4
$\begingroup$

$\DeclareMathOperator\GL{GL}\DeclareMathOperator\M{M}\DeclareMathOperator\Tr{Tr}$Consider the diagonal action of $\GL(n,\mathbb{C})$ on the variety of $k$-tuples of matrices, $\M_{n\times n}(\mathbb{C})^k$ through conjugation. Then it is known that the ring of invariants $\mathbb{C}[\M_{n\times n}(\mathbb{C})^k]^{\GL(n,\mathbb{C})}$ is generated by the functions obtained by first evaluating a non-commutative polynomial on the tuple of matrices and then applying the trace to the resulting matrix.

So for example if $k=2$, we need to look at functions like $(A,B) \mapsto \Tr(AB)$, $(A,B) \mapsto \Tr((AB)^2 A)$, etc.
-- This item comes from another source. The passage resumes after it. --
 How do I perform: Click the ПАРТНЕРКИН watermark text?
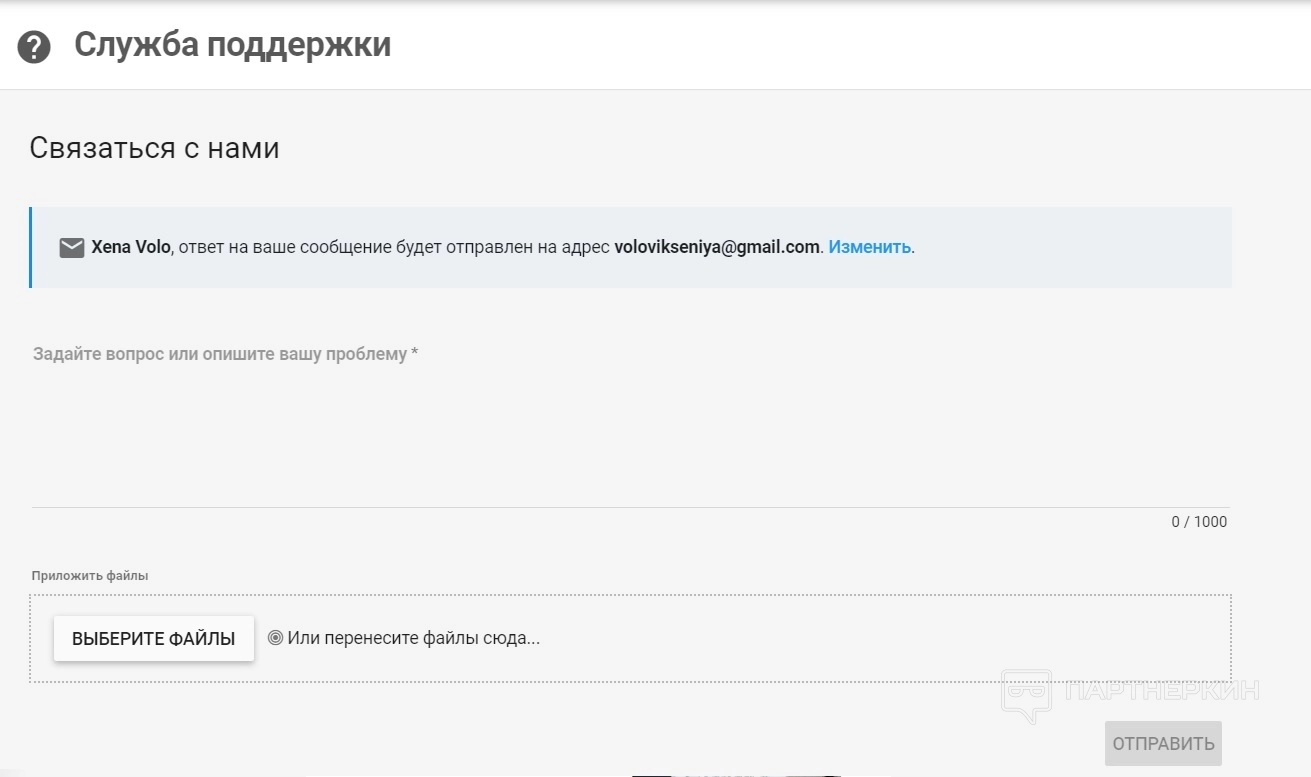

Details can be found in:

The invariant theory of $n \times n$ matrices, Claudio Procesi, Advances in Mathematics, Volume 19, Issue 3, March 1976, Pages 306-381

Now assuming this, suppose we are looking for the ring of invariants of tuples as before but now for the diagonal action of a reductive group $G$ on the variety of tuples $\mathfrak{g}^k$.

Then will it be true that the ring of invariants in this situation is also generated as above by first evaluating non-commutative polynomials and then taking the trace, but now we do this on the matrices obtained by considering various representations of $\mathfrak{g}$ (or $G$), just like what happens in the case of $k=1$?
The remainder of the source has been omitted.